Rights of Public Housing Residents with Mental Disabilities

Blatch v. Franco, 97 Civ. 3918 (LTS) (S.D.N.Y.)

Nature of Claims: This action challenges the Housing Authority's practice of seeking to evict residents with mental disabilities without prior appointment of a guardian ad litem or other efforts at accommodating their mental disabilities, in violation of the Americans With Disabilities Act, Section 504 of the Rehabilitation Act of 1973, the Fair Housing Amendments Act, and due process of law. The plaintiffs include 11 tenants who were subject to administrative termination-of-tenancy proceedings and/or Housing Court eviction proceedings. The action seeks to ensure that residents with mental disabilities have the capacity to represent themselves at all stages of the termination-of-tenancy and eviction process.

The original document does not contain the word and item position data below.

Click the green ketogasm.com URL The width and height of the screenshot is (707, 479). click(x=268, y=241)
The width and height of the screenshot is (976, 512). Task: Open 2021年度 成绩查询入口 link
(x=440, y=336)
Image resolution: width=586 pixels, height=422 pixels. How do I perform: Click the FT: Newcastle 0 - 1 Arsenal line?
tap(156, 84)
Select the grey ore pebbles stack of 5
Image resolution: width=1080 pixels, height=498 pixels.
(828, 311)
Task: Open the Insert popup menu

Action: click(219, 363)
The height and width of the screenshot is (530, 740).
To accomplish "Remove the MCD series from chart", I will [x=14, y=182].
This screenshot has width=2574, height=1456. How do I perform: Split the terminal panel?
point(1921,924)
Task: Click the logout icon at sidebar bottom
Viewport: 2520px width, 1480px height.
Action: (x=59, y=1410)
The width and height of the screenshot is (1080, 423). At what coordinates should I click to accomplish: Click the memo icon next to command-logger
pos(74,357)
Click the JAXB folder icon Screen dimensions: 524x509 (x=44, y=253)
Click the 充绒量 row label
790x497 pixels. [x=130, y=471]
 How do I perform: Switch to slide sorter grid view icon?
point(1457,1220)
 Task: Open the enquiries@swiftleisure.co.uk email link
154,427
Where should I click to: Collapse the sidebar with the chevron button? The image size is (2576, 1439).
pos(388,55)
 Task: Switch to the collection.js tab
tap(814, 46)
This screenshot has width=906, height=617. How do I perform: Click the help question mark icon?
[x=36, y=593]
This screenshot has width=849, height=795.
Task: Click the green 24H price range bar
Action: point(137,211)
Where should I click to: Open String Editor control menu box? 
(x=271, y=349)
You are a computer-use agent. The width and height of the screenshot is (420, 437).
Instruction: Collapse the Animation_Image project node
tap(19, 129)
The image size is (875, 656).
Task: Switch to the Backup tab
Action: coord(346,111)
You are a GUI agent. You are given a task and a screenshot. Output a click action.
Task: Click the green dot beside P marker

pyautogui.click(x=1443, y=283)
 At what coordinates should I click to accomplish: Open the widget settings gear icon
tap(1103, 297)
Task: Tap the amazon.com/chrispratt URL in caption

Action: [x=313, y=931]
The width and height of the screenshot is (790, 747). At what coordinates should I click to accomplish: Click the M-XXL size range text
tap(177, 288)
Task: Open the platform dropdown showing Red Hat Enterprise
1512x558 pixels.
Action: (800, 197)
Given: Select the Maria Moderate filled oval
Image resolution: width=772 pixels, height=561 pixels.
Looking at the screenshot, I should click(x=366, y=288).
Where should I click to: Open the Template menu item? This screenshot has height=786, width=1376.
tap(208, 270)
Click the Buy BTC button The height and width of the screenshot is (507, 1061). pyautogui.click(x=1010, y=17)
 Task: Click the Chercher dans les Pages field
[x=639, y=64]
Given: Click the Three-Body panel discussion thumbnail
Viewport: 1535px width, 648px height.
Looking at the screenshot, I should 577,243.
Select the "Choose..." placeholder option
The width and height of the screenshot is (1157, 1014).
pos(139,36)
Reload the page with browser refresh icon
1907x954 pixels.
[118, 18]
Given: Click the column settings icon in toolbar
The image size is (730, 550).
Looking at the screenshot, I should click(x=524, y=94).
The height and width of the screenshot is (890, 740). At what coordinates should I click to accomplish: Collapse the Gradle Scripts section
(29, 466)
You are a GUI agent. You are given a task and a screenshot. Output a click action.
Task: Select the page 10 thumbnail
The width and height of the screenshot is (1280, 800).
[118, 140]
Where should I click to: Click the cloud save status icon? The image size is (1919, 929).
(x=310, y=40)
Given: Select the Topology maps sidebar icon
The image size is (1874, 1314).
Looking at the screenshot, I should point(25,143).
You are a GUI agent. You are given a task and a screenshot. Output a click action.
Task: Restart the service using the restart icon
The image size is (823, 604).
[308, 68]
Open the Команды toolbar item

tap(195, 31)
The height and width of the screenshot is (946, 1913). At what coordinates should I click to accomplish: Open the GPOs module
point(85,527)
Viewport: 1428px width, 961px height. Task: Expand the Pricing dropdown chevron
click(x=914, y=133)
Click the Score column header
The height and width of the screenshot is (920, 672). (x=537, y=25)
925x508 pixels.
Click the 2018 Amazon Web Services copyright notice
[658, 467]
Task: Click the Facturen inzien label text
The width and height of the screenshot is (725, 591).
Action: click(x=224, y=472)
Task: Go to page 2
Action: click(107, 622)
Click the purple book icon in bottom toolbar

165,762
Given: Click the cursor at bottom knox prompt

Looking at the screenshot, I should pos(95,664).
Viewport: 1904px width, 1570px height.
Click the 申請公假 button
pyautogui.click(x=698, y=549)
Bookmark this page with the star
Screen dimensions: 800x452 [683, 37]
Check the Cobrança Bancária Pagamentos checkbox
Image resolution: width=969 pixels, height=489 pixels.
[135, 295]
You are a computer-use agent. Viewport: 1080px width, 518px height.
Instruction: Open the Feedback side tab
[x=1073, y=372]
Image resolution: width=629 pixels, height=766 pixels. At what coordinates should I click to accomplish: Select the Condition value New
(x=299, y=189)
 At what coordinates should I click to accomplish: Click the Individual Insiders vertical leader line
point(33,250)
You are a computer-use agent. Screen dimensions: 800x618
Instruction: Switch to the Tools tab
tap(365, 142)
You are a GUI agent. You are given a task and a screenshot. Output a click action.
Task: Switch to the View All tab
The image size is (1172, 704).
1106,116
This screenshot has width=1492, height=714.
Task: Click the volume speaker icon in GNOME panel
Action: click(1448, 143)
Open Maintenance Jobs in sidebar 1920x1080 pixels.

Current Status: A plaintiff class was certified on December 1, 1999. On March 30, 2005, the district court granted plaintiffs' motion for summary judgment on the most important aspects of plaintiffs' claims. Blatch v. Franco, 360 F. Supp. 2d 595 (S.D.N.Y. 2005). The court found “that NYCHA's practices and procedures for conducting administrative tenancy termination hearings fail to protect mentally disabled tenants against deprivations of their tenancy rights without due process of law and thus violate the Due Process Clause of the Fourteenth Amendment of the Constitution.” The court also declared that “NYCHA's practice of pursuing non-payment proceedings in Housing Court without informing the tribunal of information in its possession that may suggest that the tenant is incapable of meaningfully participating in the proceedings” violates due process.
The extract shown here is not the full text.